Thursday of the Fourth Week of Easter
Reading 1 Acts 13:13-25
From Paphos, Paul and his companions set sail and arrived at Perga in Pamphylia. But John left them and returned to Jerusalem. They continued on from Perga and reached Antioch in Pisidia. On the sabbath they entered into the synagogue and took their seats. After the reading of the law and the prophets, the synagogue officials sent word to them, "My brothers, if one of you has a word of exhortation for the people, please speak."
So Paul got up, motioned with his hand, and said, "Fellow children of Israel and you others who are God-fearing, listen. The God of this people Israel chose our ancestors and exalted the people during their sojourn in the land of Egypt. With uplifted arm he led them out, and for about forty years he put up with them in the desert. When he had destroyed seven nations in the land of Canaan, he gave them their land as an inheritance at the end of about four hundred and fifty years. After these things he provided judges up to Samuel the prophet. Then they asked for a king. God gave them Saul, son of Kish, a man from the tribe of Benjamin, for forty years. Then he removed him and raised up David as their king; of him he testified, I have found David, son of Jesse, a man after my own heart; he will carry out my every wish. From this man's descendants God, according to his promise, has brought to Israel a savior, Jesus. John heralded his coming by proclaiming a baptism of repentance to all the people of Israel; and as John was completing his course, he would say, 'What do you suppose that I am? I am not he. Behold, one is coming after me; I am not worthy to unfasten the sandals of his feet.'"
Responsorial Psalm Ps 89:2-3, 21-22, 25 and 27 R. (2) For ever I will sing the goodness of the Lord. or: R. Alleluia. The favors of the LORD I will sing forever; through all generations my mouth shall proclaim your faithfulness. For you have said, "My kindness is established forever"; in heaven you have confirmed your faithfulness. R. For ever I will sing the goodness of the Lord. or: R. Alleluia. "I have found David, my servant; with my holy oil I have anointed him, That my hand may be always with him, and that my arm may make him strong." R. For ever I will sing the goodness of the Lord. or: R. Alleluia. "My faithfulness and my mercy shall be with him, and through my name shall his horn be exalted. He shall say of me, 'You are my father, my God, the Rock, my savior.'" R. For ever I will sing the goodness of the Lord. or: R. Alleluia.
Alleluia See Rv 1:5ab R. Alleluia, alleluia. Jesus Christ, you are the faithful witness, the firstborn of the dead, you have loved us and freed us from our sins by your Blood. R. Alleluia, alleluia.
Gospel Jn 13:16-20
When Jesus had washed the disciples' feet, he said to them: "Amen, amen, I say to you, no slave is greater than his master nor any messenger greater than the one who sent him. If you understand this, blessed are you if you do it. I am not speaking of all of you. I know those whom I have chosen. But so that the Scripture might be fulfilled, The one who ate my food has raised his heel against me. From now on I am telling you before it happens, so that when it happens you may believe that I AM. Amen, amen, I say to you, whoever receives the one I send receives me, and whoever receives me receives the one who sent me."

◇ ◇ ◇ ◇ ◇ ◇ ◇

■ Written exercise ■
Render this sentence from the Easter readings in Spanish: "But John left them and returned to Jerusalem." The material after this point comes from a different source.

◇ ◇ ◇ ◇ ◇ ◇ ◇

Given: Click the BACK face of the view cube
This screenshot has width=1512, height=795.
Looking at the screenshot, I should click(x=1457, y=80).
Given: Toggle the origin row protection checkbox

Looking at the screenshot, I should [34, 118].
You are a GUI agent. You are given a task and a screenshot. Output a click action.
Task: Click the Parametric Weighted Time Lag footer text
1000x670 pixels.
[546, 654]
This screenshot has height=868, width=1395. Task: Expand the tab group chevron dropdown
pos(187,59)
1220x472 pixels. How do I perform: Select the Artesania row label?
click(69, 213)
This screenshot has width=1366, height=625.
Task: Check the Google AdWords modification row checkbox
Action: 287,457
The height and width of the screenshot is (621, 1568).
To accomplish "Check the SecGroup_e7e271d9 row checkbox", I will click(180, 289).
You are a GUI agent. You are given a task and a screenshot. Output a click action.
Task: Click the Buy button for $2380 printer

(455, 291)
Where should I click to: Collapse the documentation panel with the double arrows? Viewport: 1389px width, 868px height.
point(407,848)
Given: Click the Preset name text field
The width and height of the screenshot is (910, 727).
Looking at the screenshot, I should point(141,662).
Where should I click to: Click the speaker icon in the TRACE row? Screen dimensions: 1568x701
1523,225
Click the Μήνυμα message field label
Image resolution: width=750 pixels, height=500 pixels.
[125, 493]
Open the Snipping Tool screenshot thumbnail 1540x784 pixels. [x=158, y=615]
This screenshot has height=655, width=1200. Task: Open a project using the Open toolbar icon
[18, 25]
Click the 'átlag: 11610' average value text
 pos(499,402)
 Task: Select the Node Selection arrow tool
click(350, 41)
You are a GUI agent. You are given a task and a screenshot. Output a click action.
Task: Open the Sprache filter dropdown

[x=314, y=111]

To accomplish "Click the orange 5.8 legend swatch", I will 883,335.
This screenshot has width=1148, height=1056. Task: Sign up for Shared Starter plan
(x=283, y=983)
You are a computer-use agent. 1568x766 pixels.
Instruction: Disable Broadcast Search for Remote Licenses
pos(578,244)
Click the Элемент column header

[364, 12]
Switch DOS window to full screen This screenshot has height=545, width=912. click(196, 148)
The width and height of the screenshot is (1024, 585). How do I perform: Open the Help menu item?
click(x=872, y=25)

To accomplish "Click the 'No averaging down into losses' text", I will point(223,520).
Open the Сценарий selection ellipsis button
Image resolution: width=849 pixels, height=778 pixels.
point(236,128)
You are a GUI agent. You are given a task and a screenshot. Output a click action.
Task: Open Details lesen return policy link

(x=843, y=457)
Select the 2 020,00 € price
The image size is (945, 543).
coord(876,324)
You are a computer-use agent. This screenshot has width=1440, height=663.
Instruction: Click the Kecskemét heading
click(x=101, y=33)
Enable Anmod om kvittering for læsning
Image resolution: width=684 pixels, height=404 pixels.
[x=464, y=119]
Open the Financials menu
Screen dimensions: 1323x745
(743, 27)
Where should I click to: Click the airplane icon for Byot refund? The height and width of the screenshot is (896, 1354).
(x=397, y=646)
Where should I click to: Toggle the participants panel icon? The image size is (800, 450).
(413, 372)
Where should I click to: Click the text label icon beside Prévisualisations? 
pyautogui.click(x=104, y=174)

◇ ◇ ◇ ◇ ◇ ◇ ◇

■ Finished task ■
Pero Juan los dejó y regresó a Jerusalén.